Hash part is ignored at all if any present. You still can manage your routes in location.hash but don't provide # symbol before routable part.

parse method

Usage

mapper.parse(route, url)

Arguments

Param | Type | Details ------|----------|-------- route | String | Express style route definition url | String | Routable part of url

Returns

Object - values parsed from url with given route.

Path parsed using path-to-regexp module, tweaked to support Boolean and Number. Query part parsed with URLON module if { query: true } option was passed to factory.

stringify method

Usage

mapper.stringify(route, values)

Arguments

Param | Type | Details -------|----------|-------- route | String | Express style route definition values | Object | Object used to populate parameters in route definition

Returns

String - values stringified to url with given route.

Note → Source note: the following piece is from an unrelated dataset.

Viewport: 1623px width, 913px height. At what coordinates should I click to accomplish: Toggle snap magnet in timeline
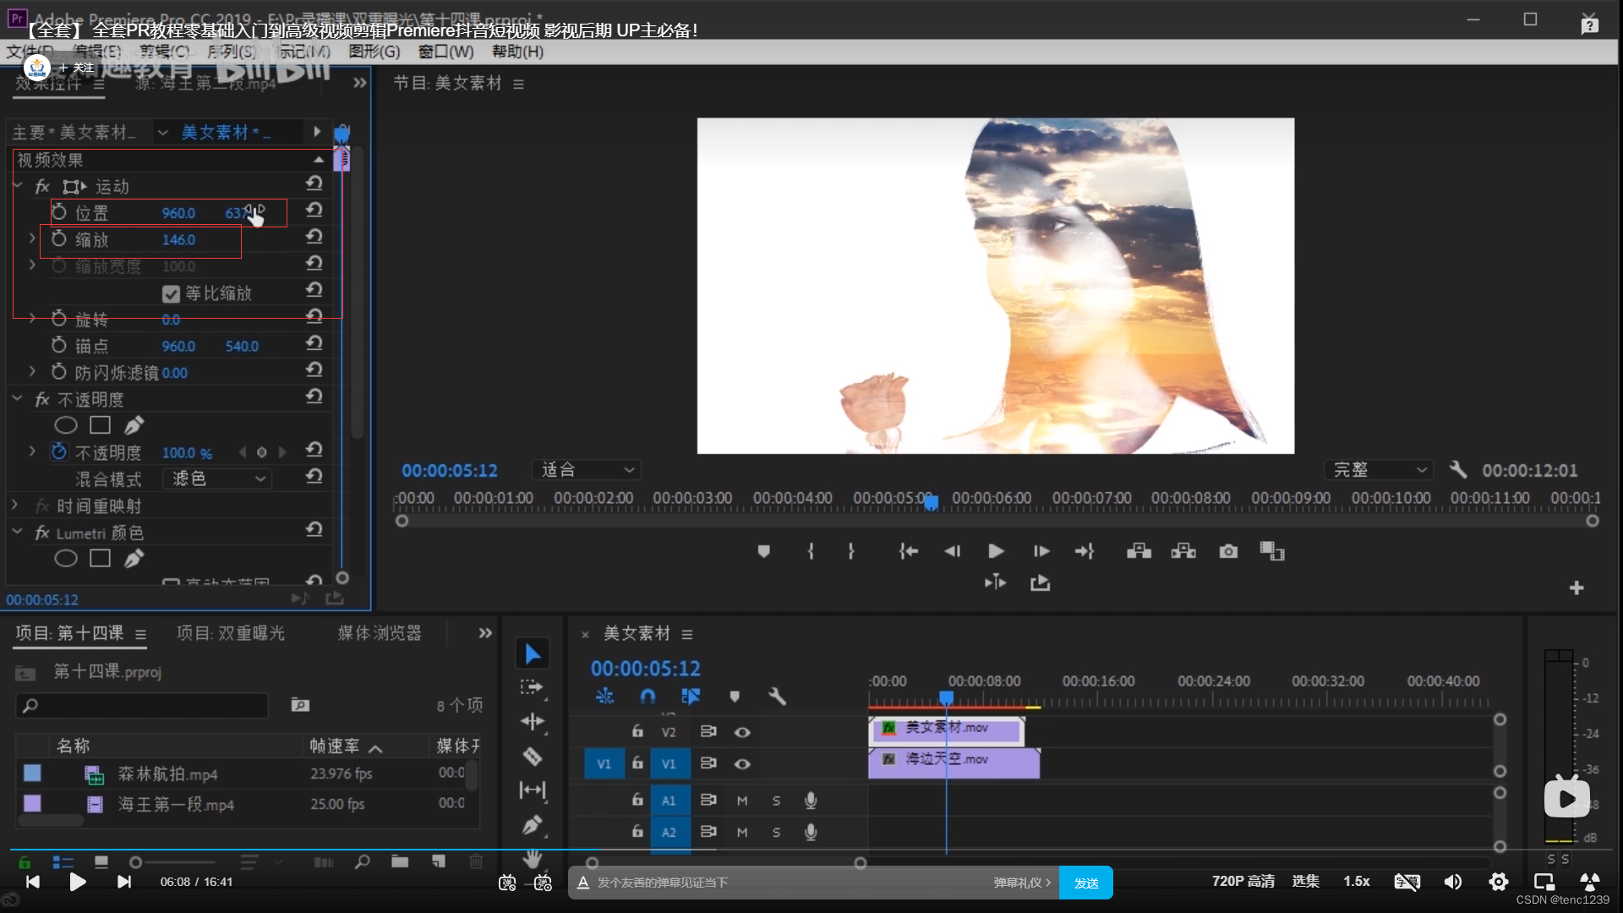[x=648, y=697]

Properties defined in route are stringified to path part using path-to-regexp module, tweaked to support Boolean and Number. Properties not defined in route are stringified to query part using URLON module if { query: true } option was passed to factory.

map method

Usage

mapper.map(url, routes)

Arguments

Param | Type | Details -------|----------|-------- url | String | Routable part of url routes | Object | Routes to map url with

Returns

Object - Object representing matched route with properties:

Property | Type | Details ----------|----------|-------- route | String | Matched route defined as key in routes match | Any | Value from routes associated with matched route values | Object | Values parsed from given url with matched route

Matcher

Custom converting algoritms could be implemented by providing a custom compile function. If you don't like default route definition format or converting algorithms, feel free to make your own.

Factory

Usage
var urlMapper = require('url-mapper/mapper')
var mapper = urlMapper(compileFn, options)
Arguments

Param | Type | Details ----------|------------|-------- compileFn | Function | Function used by mapper to "compile" a route. options | Any | Optional. Passed to compileFn as second argument.

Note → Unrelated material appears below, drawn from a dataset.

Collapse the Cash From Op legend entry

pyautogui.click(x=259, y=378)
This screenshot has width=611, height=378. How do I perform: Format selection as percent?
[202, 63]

For each route mapper would call compileFn(route, options) and cache result internally. compileFn should return parse(url) and stringify(values) methods for any given route. See default implementation for reference.

Returns

Object - Object with parse(route, url), stringify(route, values) and map(url, routes) methods.

These methods will use cached methods returned by compileFn for given routes.